Not too long ago, NPR had a program on "books that helped us grow up." While the ones mentioned reflect some of the more YA-themed titles my generation read, my librarian mother brought home a much wider variety of books for me which I voraciously devoured, sometimes staying up most of the night to finish whatever volume I was reading.
One of those books was probably a little unusual to give to a 12-year-old, namely Cry the Beloved Country by Alan Paton. For a child living in a rural part of the country which was 99.99% whitebread without even so much as an ethnic restaurant around for 20 miles, such a book was a revelation. Apartheid? Didn't know it existed prior, let alone how to pronounce it. However, it wasn't only the racial themes which made such an impression, it was how well Paton portrayed the classism and elitism of South Africa after the end of British imperialism, and how human compassion can triumph even in the face of the often hopelessness of existence.

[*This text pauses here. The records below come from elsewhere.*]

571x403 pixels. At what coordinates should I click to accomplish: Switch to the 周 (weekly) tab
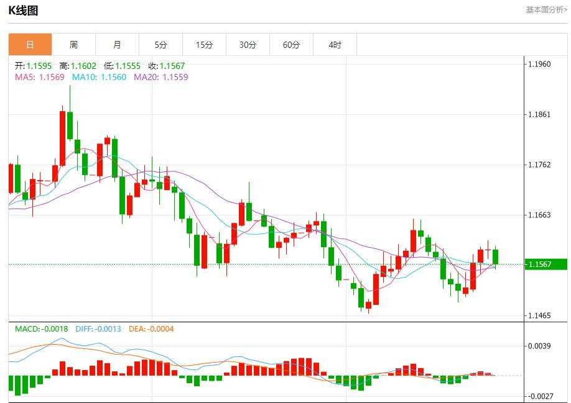point(73,44)
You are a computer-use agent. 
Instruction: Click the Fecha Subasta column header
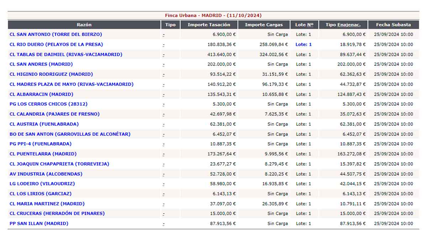393,25
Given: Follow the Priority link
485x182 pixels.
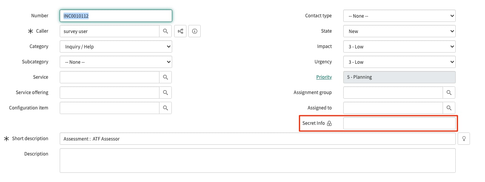Looking at the screenshot, I should (324, 77).
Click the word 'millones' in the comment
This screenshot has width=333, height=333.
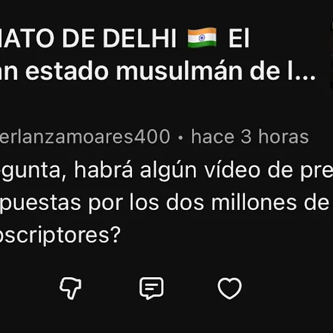(254, 202)
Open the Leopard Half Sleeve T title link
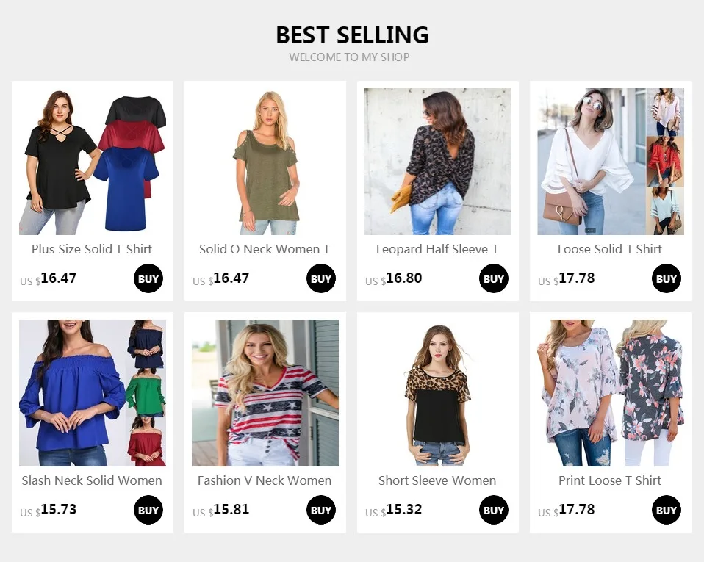Viewport: 704px width, 562px height. 437,249
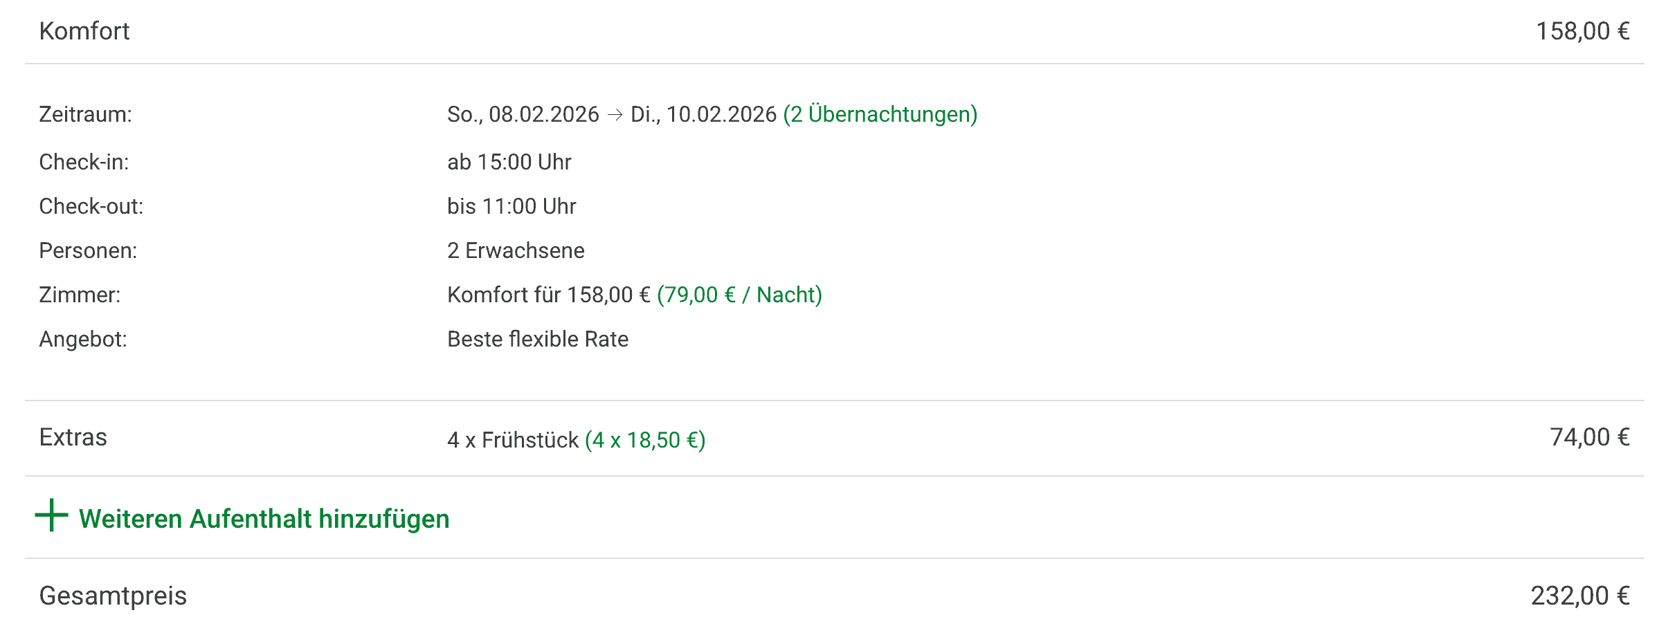The width and height of the screenshot is (1657, 635).
Task: Click the 232,00 € total price
Action: coord(1579,596)
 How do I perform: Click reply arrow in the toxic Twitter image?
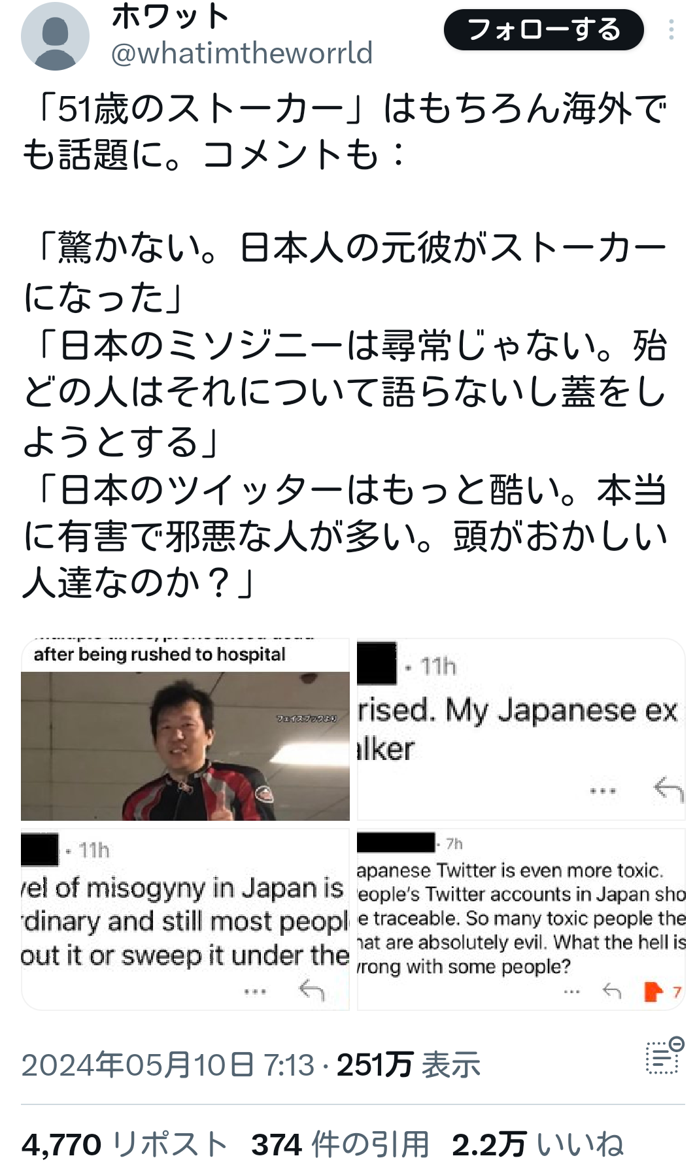click(x=612, y=992)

Cry the Beloved Country is a multi-faced book, but at the heart of it is the unraveling of the traditional customs of a society set against the background of two grieving fathers: a Zulu pastor, whose son has been arrested for murder and faces execution, and the white father of the victim, who begins to realize the role South African whites often play in such crimes. Paton crafted a literary sermon of sorts against the practices that would turn into apartheid in South Africa in a prescient way, since the novel was published in 1948 and apartheid became law later that very same year. The title of the book is taken from the following passage uttered by the omniscient narrator:
"Cry, the beloved country, for the unborn child that is the inheritor of our fear. Let him not love the earth too deeply. Let him not laugh too gladly when the water runs through his fingers, nor stand too silent when the setting sun makes red the veld with fire. Let him not be too moved when the birds of his land are singing, nor give too much of his heart to a mountain or a valley. For fear will rob him of all if he gives too much."

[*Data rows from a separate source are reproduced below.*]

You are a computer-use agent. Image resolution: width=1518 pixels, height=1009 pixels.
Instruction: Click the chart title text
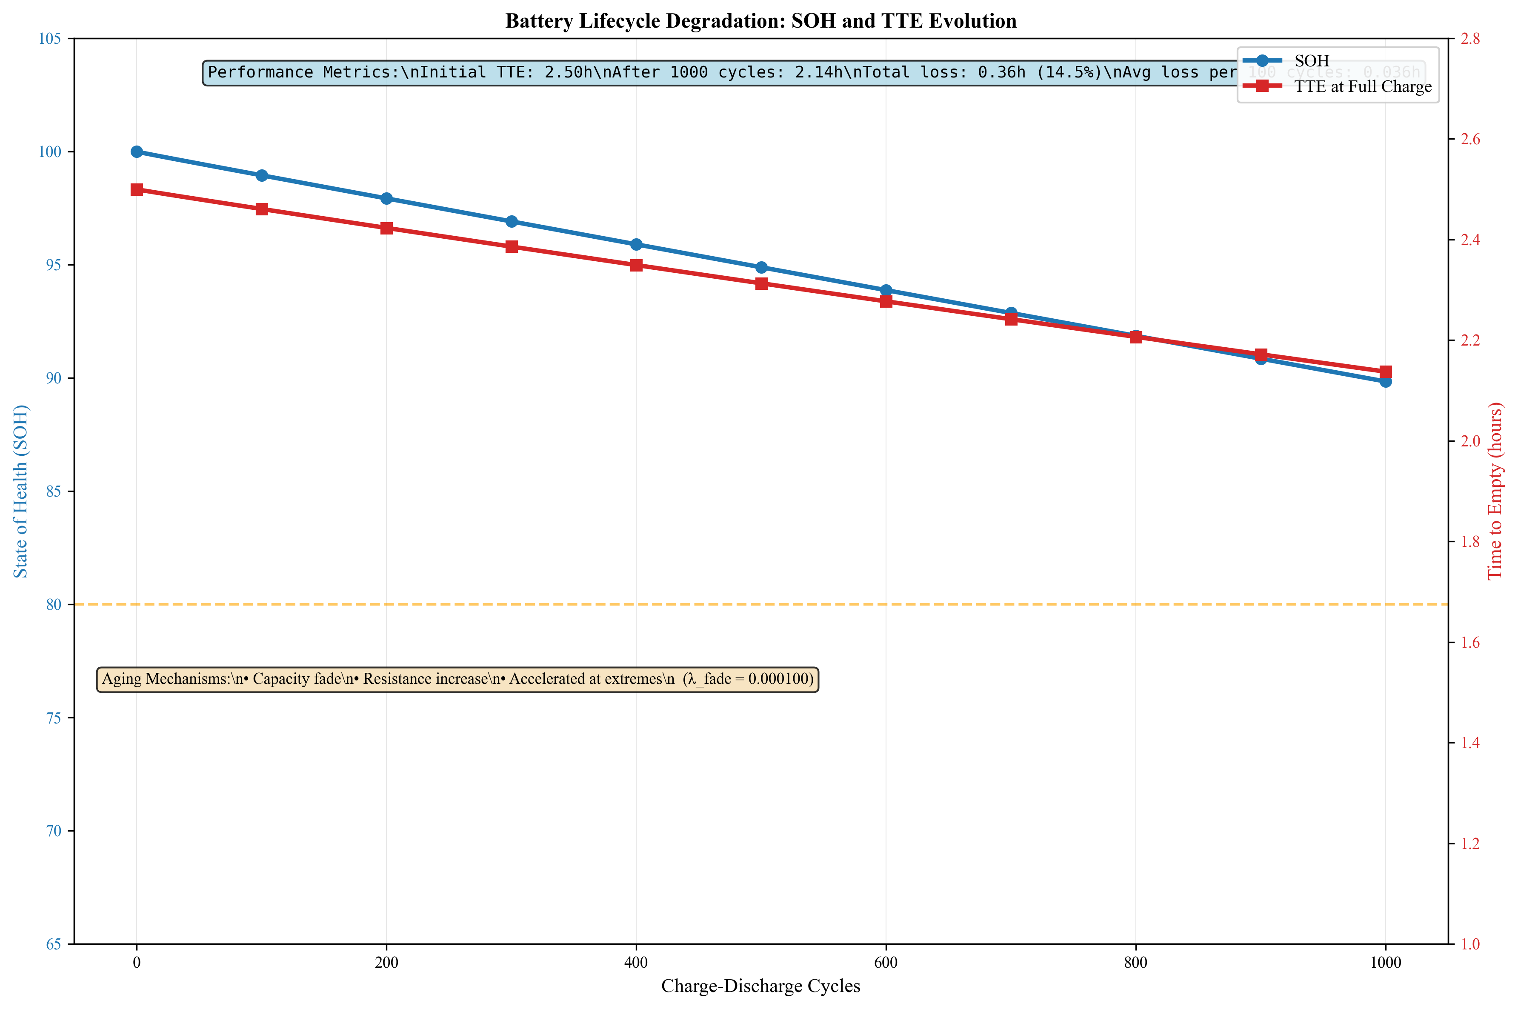[761, 21]
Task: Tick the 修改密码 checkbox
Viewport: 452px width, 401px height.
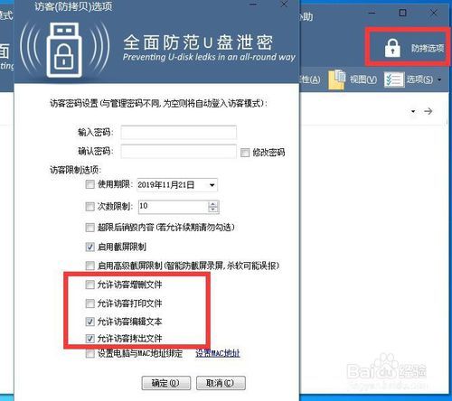Action: point(245,153)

Alan Paton wrote the novel while he was principal at the Diepkloof Reformatory for delinquent African boys. One interesting note is the process surrounding the book's creation, quite different from today as seen by the author's description of the events leading up to publication:
"The book was begun in Trondheim and finished in San Francisco [on Christmas Eve]. It was written in Norway, Sweden, England and the United States....I had less than a week to spend in New York before sailing to South Africa. I air-mailed the manuscript on a Tuesday, but owing to snowstorms no planes flew. The package went by train, broke open and had to be rewrapped, and finally reached an intermediate Post Office on the Sunday, three days before I was due in New York. My friends traced this package to this intermediate Post Office, and had the office opened and the package delivered, by what means I do not know. In the meantime they had friends standing by to do the typing, and they worked night and day, with the result that the first seventeen chapters arrived at the house of Scribner's on Wednesday, a few minutes before myself...."
Two movies have been based on the book, a film version in 1951 with Canada Lee, Charles Carson, and Sidney Poitier, and another in 1995 with James Earl Jones and Richard Harris. Neither version did particularly well at the box office, but the book itself sold over 15 million copies worldwide before Paton's death in 1995, and was critically well-received except in South Africa—where it was banned as propaganda.